The Resolution Problem

When a caller tweets “$PEPE,” which token do they mean? Dozens share that ticker across Solana, Base, Ethereum, and BSC. Matching the wrong one means scoring against the wrong price.

Resolution uses on-chain pair scoring with liquidity weighting, multi-pair ecosystem detection, and temporal proximity — tokens created near the call date are preferred over older tokens with the same ticker, preventing false matches to abandoned or migrated contracts. Dead migration pools are penalized, near-zero-volume pairs deprioritized, and curated blocklists (nearly 300 entries) filter false positives like “HODL” and “FOMC.” A posted contract address resolves exactly — no ambiguity. Resolved data is cached, so the same lookup always returns the same matches.
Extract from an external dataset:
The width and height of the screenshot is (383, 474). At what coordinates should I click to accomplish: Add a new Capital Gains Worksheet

When a tweet contains both a contract address and ticker symbols, the address takes priority: it is the exact token the caller pasted, and the tickers are treated as context. One exception: if the tweet's own words identify the address as something other than the call — for example a position the caller says they sold while recommending a different token — the target classifier can override the address and score the named ticker instead. If the classifier keeps both, the address wins and only the address is scored; a second token named alongside a pasted address is the one shape this pipeline can undercount.

The Pricing Problem

Entry price determines everything downstream — a few cents changes whether a call hit 2x. Entry is the low of the 1-minute candle at call time: the best price available in the minute the call was posted. That is deliberately conservative in the caller's favor — a higher entry would mean lower multipliers and fewer hits.
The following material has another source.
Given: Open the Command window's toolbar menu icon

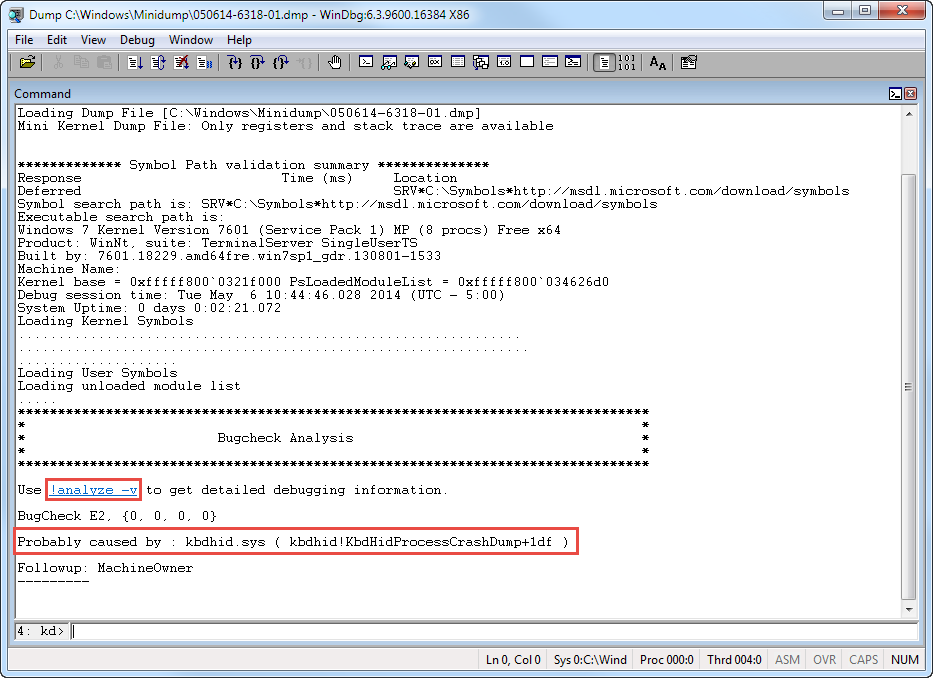Looking at the screenshot, I should (895, 94).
Some 1-minute candles report zero traded volume: no swap landed in that exact minute, and the price provider carries the last traded price forward as a flat candle. Those candles count as valid entries. On automated market makers the quoted price is continuous — it holds between trades — so a flat, zero-volume candle is the real price anyone could have transacted at in that minute. Rejecting such candles would silently drop calls, and the dropped calls skew toward misses, which would inflate hit rates.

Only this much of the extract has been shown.